The class was given a survey and asked the question:
```
What classes are you taking?
```

This is a simple question on the surface, but has hidden complexity that a data scientist can see through.
Let's look at the responses:

In [None]:
import matplotlib.pyplot
import wordcloud

courses = []

with open('responses.txt', 'r') as file:
        for line in file:
            courses.append(line.strip())

courses[0:15]

Let's make a method to help us visualize the data.

In [None]:
def visualize(words):
    cloud = wordcloud.WordCloud().generate('\t'.join(words))
        
    matplotlib.pyplot.figure()
    matplotlib.pyplot.imshow(cloud, interpolation = "bilinear")
    matplotlib.pyplot.axis("off")
    matplotlib.pyplot.show()

In [None]:
visualize(courses)

On first glance, this looks really cool!

But if we look a little deeper, we start to see some problems...
 - "CSE" is on it's own.

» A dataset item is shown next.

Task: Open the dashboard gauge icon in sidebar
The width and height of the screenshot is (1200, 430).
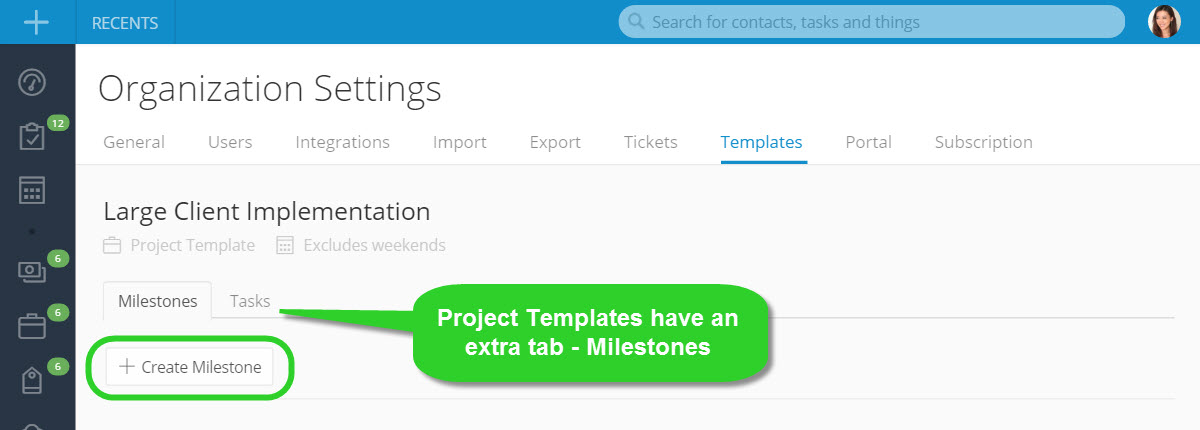Action: click(x=33, y=83)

There is no course just called CSE.
 - There are multiple instances of "CSE40" floating around.

What's going on?
Let's look closer at the data.

In [None]:
# Only look for individual values:
list(sorted(set(courses)))[0:15]

Looks like there may be more than one course per line.
Maybe the word cloud library was having trouble with those.
Let's split those up.

In [None]:
new_courses = []

for line in courses:
    split_line = line.split(';')
    new_courses += split_line

courses = new_courses

Now let's look at our courses again.

In [None]:
print(list(sorted(set(courses)))[0:15])
visualize(courses)

Looking better, but we can still see some mistakes,
like 'CSE' is still in the word cloud alone.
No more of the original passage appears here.